Monday, October 23, 2006

Increasing the Use of Online Products

It was a challenge, but four speakers were able to tell their stories within 45 minutes at the program Increasing the Use of Online Products, an early program at Internet Librarian 2006.

The first speaker was Peter Simon from NewsBank Inc. In addition to introducing the other speakers, he directed our attention to a best practices page on the NewsBank web site. Most important in the points was having dedicated database introduction pages on a public library website. Having remote access also increases the use greatly.

Leslie Williams of Evanston Public Library in Illinois said increasing paid database use is a marketing problem. Many library users do not even know what a database is, much less think public libraries would have such research tools. Many consider libraries as repositories of books with service to children as their main mission. These people have to be enlightened. One method is to partner with other community organizations. Get the Chamber of commerce to provide a link on its website to your business databases. Likewise, get the local hospital to link to your medical databases on its pages for patients.
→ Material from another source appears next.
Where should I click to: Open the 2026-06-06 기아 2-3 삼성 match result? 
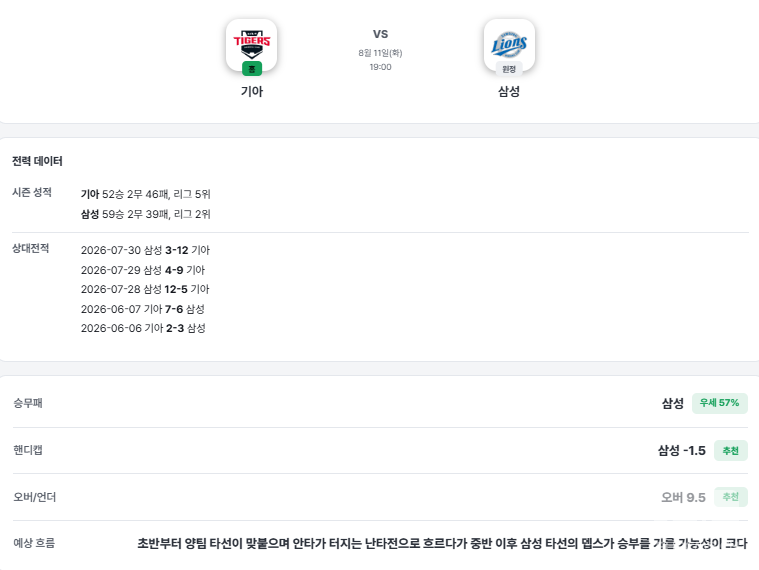143,328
On the Evanston Public Library's website, databases are highlighted on its research resources page without ever using the word "databases," which Williams said is meaningless to most library users. Links are also present on the library's subject pages, such as the page for science research. Hennepin County Library also puts database links within subject guides. The nice thing about this library's subject guides is that the librarians responsible for pages are identified, as in this Literature subject guide.

Larry Mischo of Tacoma Public Library showed how his library has used the software Webfeet to categories and organize the databases. The web site has a rotating spotlight that features different databases in turn on the main page.

Jeff Wisniewski of the University of Pittsburgh showed how his library provides access to databases on a variety of web pages, including on an alphabetical list, in a federated search, and in subject guides. He agreed that words other than "database" should be found to use on public websites.